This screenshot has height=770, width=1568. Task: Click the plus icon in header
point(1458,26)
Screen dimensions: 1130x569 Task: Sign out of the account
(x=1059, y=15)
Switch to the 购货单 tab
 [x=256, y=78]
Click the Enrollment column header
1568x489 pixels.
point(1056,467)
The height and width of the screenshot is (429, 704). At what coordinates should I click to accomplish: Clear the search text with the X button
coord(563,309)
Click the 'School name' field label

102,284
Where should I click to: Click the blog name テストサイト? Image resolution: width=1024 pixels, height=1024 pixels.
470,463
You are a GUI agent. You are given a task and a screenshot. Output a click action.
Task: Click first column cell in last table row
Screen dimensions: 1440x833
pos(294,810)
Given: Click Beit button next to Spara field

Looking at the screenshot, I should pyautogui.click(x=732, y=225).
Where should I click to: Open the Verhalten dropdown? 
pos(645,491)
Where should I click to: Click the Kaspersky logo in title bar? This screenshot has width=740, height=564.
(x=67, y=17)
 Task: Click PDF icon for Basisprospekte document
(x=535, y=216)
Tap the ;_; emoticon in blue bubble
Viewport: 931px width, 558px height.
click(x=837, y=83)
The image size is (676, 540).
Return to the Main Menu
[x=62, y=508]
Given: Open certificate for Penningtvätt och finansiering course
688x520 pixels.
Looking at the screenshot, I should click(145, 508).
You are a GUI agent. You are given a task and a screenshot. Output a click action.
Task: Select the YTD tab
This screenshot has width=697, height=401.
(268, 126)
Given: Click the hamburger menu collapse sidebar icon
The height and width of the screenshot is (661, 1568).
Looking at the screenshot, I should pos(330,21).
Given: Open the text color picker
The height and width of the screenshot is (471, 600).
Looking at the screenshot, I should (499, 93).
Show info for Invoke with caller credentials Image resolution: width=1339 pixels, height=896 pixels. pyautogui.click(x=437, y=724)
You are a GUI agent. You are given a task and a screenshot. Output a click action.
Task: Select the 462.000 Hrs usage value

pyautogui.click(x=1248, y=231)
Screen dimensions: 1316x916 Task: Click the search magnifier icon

^^^^^^^^^^^^^^^^

Task statement -> Nothing in the data may be left out. Copy all of it exactly.

Finished task ->
This screenshot has height=770, width=1568. Task: Click the plus icon in header
point(1458,26)
Screen dimensions: 1130x569 Task: Sign out of the account
(x=1059, y=15)
Switch to the 购货单 tab
 [x=256, y=78]
Click the Enrollment column header
1568x489 pixels.
point(1056,467)
The height and width of the screenshot is (429, 704). At what coordinates should I click to accomplish: Clear the search text with the X button
coord(563,309)
Click the 'School name' field label

102,284
Where should I click to: Click the blog name テストサイト? Image resolution: width=1024 pixels, height=1024 pixels.
470,463
You are a GUI agent. You are given a task and a screenshot. Output a click action.
Task: Click first column cell in last table row
Screen dimensions: 1440x833
pos(294,810)
Given: Click Beit button next to Spara field

Looking at the screenshot, I should pyautogui.click(x=732, y=225).
Where should I click to: Open the Verhalten dropdown? 
pos(645,491)
Where should I click to: Click the Kaspersky logo in title bar? This screenshot has width=740, height=564.
(x=67, y=17)
 Task: Click PDF icon for Basisprospekte document
(x=535, y=216)
Tap the ;_; emoticon in blue bubble
Viewport: 931px width, 558px height.
click(x=837, y=83)
The image size is (676, 540).
Return to the Main Menu
[x=62, y=508]
Given: Open certificate for Penningtvätt och finansiering course
688x520 pixels.
Looking at the screenshot, I should click(145, 508).
You are a GUI agent. You are given a task and a screenshot. Output a click action.
Task: Select the YTD tab
This screenshot has width=697, height=401.
(268, 126)
Given: Click the hamburger menu collapse sidebar icon
The height and width of the screenshot is (661, 1568).
Looking at the screenshot, I should pos(330,21).
Given: Open the text color picker
The height and width of the screenshot is (471, 600).
Looking at the screenshot, I should (499, 93).
Show info for Invoke with caller credentials Image resolution: width=1339 pixels, height=896 pixels. pyautogui.click(x=437, y=724)
You are a GUI agent. You are given a task and a screenshot. Output a click action.
Task: Select the 462.000 Hrs usage value

pyautogui.click(x=1248, y=231)
Screen dimensions: 1316x916 Task: Click the search magnifier icon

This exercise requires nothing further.